Stop allo sgombero del caffè Contarena di Udine, il Tar rinvia a marzo 2022 la decisione
L’ordinanza del tribunale blocca il provvedimento del Comune
UDINE. Il Tribunale amministrativo regionale ha confermato la sospensione del provvedimento con il quale il Comune aveva disposto lo sgombero del caffè Contarena, attualmente gestito dalla Spritz time srl.
Tutto congelato, dunque, fino al 23 marzo: in quella data il Tar deciderà se esprimersi sul merito del ricorso o rimandare la questione al giudice civile, come peraltro richiesto dal collegio difensivo che rappresenta l’amministrazione comunale.
Un altro rinvio
Almeno fino all’inizio della primavera la gestione dello storico locale di palazzo D’Aronco resterà dunque nelle mani della Spritz time, che aveva deciso di resistere davanti al tribunale amministrativo regionale contro la determina con cui il 28 ottobre scorso il Comune intimava alla società di sgomberare i locali.
I gestori, secondo l’amministrazione municipale, sono rei di non aver adempiuto alle prescrizioni contenute nel rinnovo del contratto di locazione formalizzato nel 2018, con il quale la società si impegnava a versare un canone annuo di 42 mila euro per 9 anni.

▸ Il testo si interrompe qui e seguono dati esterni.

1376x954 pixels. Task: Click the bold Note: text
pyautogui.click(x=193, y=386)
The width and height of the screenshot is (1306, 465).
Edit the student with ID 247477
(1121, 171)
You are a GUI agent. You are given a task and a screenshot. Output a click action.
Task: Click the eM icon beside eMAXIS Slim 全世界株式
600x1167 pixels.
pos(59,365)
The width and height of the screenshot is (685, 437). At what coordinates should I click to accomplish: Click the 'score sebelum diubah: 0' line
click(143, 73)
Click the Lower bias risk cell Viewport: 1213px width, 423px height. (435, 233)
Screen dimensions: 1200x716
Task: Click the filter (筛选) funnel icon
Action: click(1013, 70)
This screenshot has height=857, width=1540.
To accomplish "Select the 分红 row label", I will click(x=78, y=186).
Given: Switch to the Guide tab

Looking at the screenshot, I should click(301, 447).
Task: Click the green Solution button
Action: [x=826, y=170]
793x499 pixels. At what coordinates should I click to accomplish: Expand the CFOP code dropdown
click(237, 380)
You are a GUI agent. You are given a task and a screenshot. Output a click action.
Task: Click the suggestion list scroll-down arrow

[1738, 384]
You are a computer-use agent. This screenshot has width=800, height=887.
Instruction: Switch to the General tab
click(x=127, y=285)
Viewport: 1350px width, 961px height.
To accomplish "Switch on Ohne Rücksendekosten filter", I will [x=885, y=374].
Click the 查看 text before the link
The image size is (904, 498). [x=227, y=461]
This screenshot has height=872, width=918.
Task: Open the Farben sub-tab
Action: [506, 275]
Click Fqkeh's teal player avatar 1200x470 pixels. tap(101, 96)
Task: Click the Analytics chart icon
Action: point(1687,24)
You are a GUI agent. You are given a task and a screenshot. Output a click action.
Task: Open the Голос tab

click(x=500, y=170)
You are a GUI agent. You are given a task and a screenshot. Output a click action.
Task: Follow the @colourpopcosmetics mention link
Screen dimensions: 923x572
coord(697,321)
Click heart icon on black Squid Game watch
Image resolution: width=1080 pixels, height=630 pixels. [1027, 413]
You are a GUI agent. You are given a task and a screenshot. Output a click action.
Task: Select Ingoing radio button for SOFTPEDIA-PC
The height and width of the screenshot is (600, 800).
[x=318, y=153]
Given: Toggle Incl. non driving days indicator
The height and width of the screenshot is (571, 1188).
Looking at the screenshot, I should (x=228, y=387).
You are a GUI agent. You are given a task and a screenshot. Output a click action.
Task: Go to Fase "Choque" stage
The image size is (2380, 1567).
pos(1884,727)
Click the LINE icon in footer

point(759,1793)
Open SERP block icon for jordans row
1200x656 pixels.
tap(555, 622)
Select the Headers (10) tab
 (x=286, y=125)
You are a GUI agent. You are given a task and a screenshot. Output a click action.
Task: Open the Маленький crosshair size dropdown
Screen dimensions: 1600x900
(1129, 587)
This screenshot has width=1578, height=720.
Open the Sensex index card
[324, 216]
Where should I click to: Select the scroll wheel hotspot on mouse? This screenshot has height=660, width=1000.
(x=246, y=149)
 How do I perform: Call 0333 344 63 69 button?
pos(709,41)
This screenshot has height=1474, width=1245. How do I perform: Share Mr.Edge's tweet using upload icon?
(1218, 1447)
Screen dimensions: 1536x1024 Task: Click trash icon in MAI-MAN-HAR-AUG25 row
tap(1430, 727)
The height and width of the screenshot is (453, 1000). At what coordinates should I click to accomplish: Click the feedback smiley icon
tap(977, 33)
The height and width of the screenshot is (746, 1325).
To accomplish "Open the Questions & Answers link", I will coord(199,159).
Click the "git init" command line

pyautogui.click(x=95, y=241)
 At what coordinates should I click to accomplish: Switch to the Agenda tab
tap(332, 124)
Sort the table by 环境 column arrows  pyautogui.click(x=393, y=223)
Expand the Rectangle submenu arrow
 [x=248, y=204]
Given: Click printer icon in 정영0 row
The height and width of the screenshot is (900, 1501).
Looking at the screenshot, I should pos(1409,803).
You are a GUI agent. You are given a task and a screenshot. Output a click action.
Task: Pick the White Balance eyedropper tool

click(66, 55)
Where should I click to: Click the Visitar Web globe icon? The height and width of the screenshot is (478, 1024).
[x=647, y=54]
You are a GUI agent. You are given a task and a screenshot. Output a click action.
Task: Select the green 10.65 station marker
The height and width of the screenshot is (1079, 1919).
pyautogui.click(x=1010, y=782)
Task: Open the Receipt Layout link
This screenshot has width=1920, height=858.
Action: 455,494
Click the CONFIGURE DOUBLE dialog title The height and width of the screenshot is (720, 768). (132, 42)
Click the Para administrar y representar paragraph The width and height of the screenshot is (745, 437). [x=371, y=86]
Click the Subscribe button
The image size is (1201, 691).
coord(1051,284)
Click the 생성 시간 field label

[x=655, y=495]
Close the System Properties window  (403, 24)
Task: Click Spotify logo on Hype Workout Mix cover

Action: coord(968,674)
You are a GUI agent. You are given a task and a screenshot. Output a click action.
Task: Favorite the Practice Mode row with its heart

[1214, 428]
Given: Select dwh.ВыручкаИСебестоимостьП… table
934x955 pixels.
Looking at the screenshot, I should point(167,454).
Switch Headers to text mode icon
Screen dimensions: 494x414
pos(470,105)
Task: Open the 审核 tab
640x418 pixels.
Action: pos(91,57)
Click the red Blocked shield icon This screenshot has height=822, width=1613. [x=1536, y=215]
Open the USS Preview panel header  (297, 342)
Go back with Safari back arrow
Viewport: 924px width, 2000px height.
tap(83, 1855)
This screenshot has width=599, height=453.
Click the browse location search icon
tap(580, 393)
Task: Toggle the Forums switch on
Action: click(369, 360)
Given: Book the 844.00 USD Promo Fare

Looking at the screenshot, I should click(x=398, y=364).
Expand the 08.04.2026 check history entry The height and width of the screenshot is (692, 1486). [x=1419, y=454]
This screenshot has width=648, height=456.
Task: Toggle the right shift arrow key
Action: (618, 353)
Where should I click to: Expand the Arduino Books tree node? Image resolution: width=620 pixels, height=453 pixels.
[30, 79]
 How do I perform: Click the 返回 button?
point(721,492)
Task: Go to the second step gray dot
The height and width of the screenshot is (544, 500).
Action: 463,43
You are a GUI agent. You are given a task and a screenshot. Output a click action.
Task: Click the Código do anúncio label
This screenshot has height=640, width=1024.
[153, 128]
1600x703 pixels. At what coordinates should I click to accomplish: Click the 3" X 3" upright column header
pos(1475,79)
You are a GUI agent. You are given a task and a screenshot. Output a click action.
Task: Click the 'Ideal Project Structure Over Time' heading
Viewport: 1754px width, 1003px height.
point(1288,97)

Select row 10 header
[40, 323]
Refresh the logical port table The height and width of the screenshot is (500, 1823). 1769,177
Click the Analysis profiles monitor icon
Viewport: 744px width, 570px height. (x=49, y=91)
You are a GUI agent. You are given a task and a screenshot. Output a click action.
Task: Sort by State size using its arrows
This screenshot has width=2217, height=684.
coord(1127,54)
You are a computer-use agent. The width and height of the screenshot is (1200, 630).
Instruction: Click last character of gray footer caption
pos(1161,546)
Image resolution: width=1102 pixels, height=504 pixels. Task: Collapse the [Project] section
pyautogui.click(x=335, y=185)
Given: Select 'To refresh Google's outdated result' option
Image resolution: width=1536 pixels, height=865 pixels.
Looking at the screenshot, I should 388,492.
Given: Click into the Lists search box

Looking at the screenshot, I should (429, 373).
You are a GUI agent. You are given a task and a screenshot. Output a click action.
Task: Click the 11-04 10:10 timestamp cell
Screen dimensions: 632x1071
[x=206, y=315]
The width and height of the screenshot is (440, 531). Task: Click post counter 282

Nel contratto era prevista anche una cauzione di 60 mila euro tramite fideiussione, inoltre sempre nel 2018 tramite un atto ricognitivo la società si era riconosciuta debitrice di 263 mila e 800 euro da corrispondere al Comune in 81 rate mensili. Secondo la Spritz time invece «essendo nullo il contratto sottoscritto nel 2018 perché non ci può essere un affitto d’azienda di un bene storico, ma solo una concessione è il Comune che deve restituire tutti i canoni da noi versati dal 2005 a oggi».
Il nodo della competenza
Nell’udienza del 23 marzo, prima di entrare nel merito del ricorso, i giudici del tribunale amministrativo dovranno decidere se esprimersi o rinviare ai colleghi del civile. Il nuovo rinvio arriva «considerato che la definizione della questione non appare immediata, ma richiede di esaminare molteplici aspetti, relativi alla natura del bene immobile palazzo D’Aronco, al carattere pubblicistico o privatistico del rapporto instaurato tra Comune e società ricorrente, alla sua qualificazione giuridica», si legge nell’ordinanza.
Ammesso l’errore
Intanto, nei giorni scorsi, l’assessore al Patrimonio Francesca Laudicina, insieme ai funzionari del Comune, si è incontrata con i vertici della Soprintendenza Fvg, per chiarire la questione della mancanza di autorizzazioni rilevata dalle stesse Belle Arti nell’ambito della stipula dei contratti per gli spazi commerciali di palazzo D’Aronco. «Abbiamo trovato la disponibilità a integrare la documentazione mancante - assicura Laudicina -. Una leggerezza in buona fede quella del Comune, che non dovrebbe comportare l’annullamento dei contratti.
Da parte nostra, ci faremo parte attiva per procedere con la richiesta di tutte le autorizzazioni mancanti. Una questione che è di natura amministrativa». L'assessore, quindi, ammette l’errore, ma lo giustifica con il fatto che gli uffici, al momento della sottoscrizione dei contratti, abbiano fatto riferimento a un’autorizzazione generica rilasciata dalla Soprintendenza nel 2005, con la quale si chiariva come la parte inferiore di palazzo D’Aronco avrebbe avuto una destinazione esclusivamente commerciale. Invece, come disposto dal decreto legislativo numero 42 del 22 gennaio 2004, il cosiddetto Codice dei beni culturali e del paesaggio, il Comune, in caso di concessione o locazione degli spazi di un bene classificato storico, deve ottenere un’autorizzazione preventiva del ministero della Cultura tramite la Soprintendenza Fvg. Atto che, per palazzo D’Aronco, risulta mancante.